Castle in Scania, Sweden

Skarhults Castle (Skarhults slott) is a castle in Eslöv Municipality, Scania, in southern Sweden.

The present castle was constructed in the 1560s in the then Danish province of Scania by Danish riksråd Sten Rosensparre, though certain parts of the castle are presumed to be older.

The estate was originally called Skarholta or Skarolt. From at least the 14th century until 1624, it belonged to the Rosensparre family, who also called themselves Skarholt, and then to the Ruud family and the Trolle family.

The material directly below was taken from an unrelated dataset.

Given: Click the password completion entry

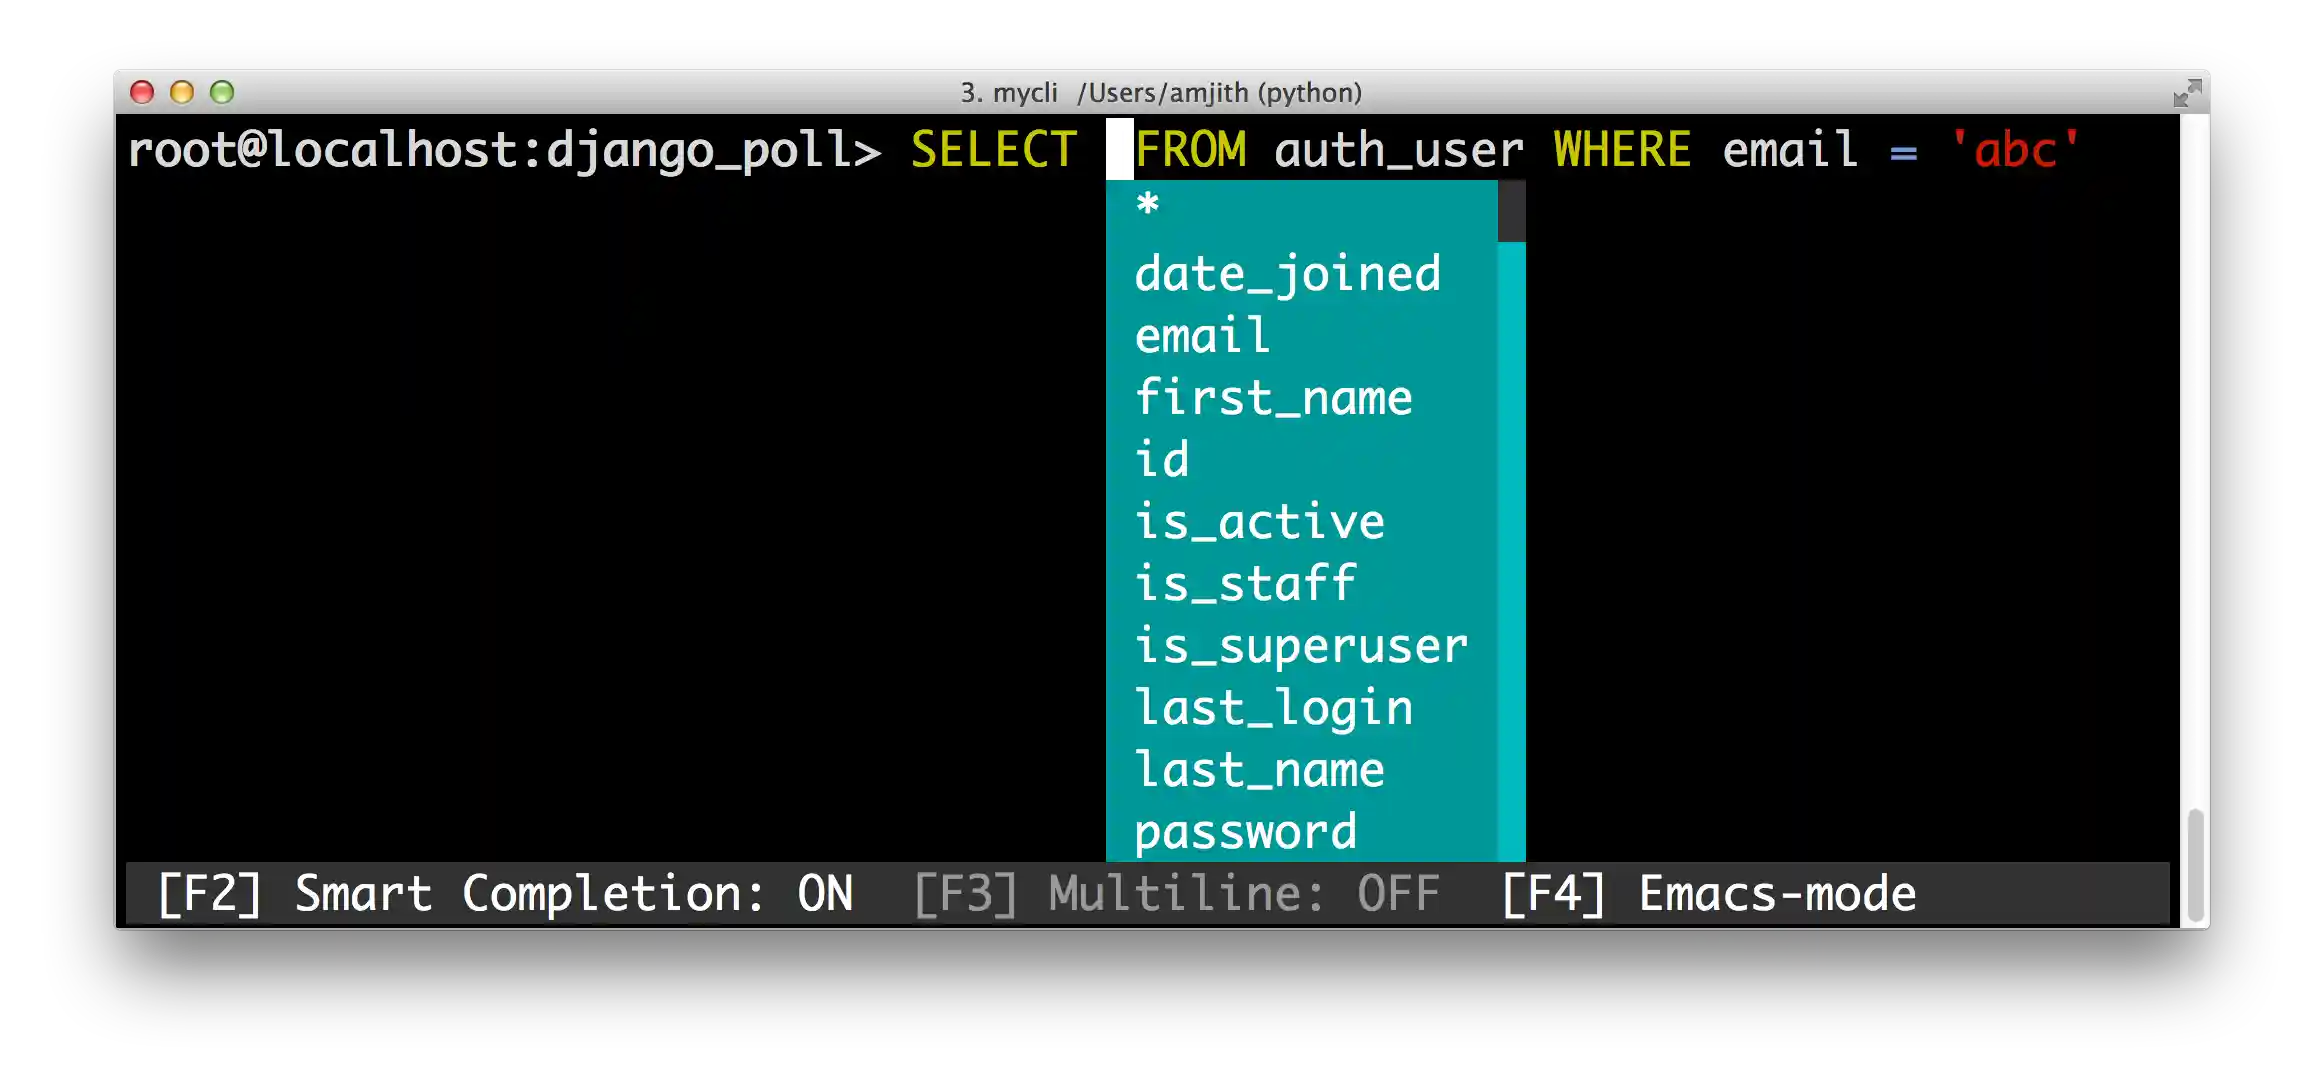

In 1658, Scania became a Swedish province, and in 1661, it was bought by the Swedish count Pontus Fredrik De la Gardie. In reality, however, it was bought by the funds of his rich wife, Beata Elisabet von Königsmarck who, as a married woman and thereby a minor, could not formally be listed as its buyer and owner until after she was widowed in 1692. In practice, Beata Elisabet von Königsmarck managed the estate alone from 1661 until her death in 1723, when it was inherited by the grandson of her daughter, count Erik Brahe. His son, Magnus Fredrik Brahe, sold Skarholt to Charles XIV John of Sweden in 1826.
Skarholt was sold to baron Jules von Schwerin by Oscar I of Sweden and is still privately owned.